_What the task asks_
Transcribe each record exactly; skip any picture.

-- Supplied information follows --

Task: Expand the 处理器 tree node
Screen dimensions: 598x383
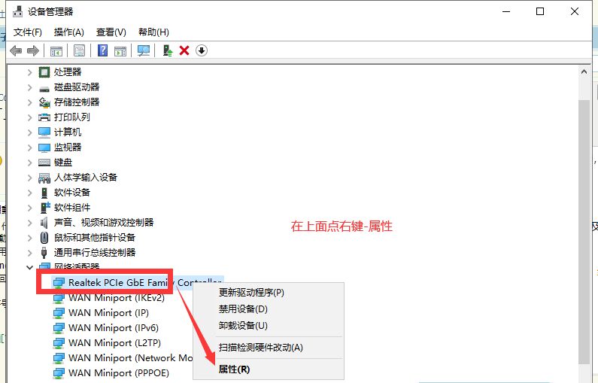Action: (x=30, y=72)
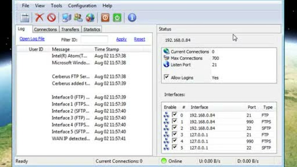Viewport: 297px width, 167px height.
Task: Click the globe toolbar icon
Action: pyautogui.click(x=90, y=18)
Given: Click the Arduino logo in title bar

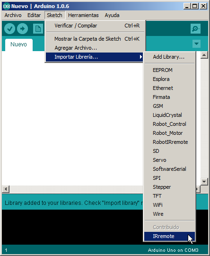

-- Supplied information concluded --

_Solution for this exercise_
Task: Expand the 处理器 tree node
Screen dimensions: 598x383
Action: (x=30, y=72)
Viewport: 297px width, 167px height.
Task: Click the globe toolbar icon
Action: pyautogui.click(x=90, y=18)
Given: Click the Arduino logo in title bar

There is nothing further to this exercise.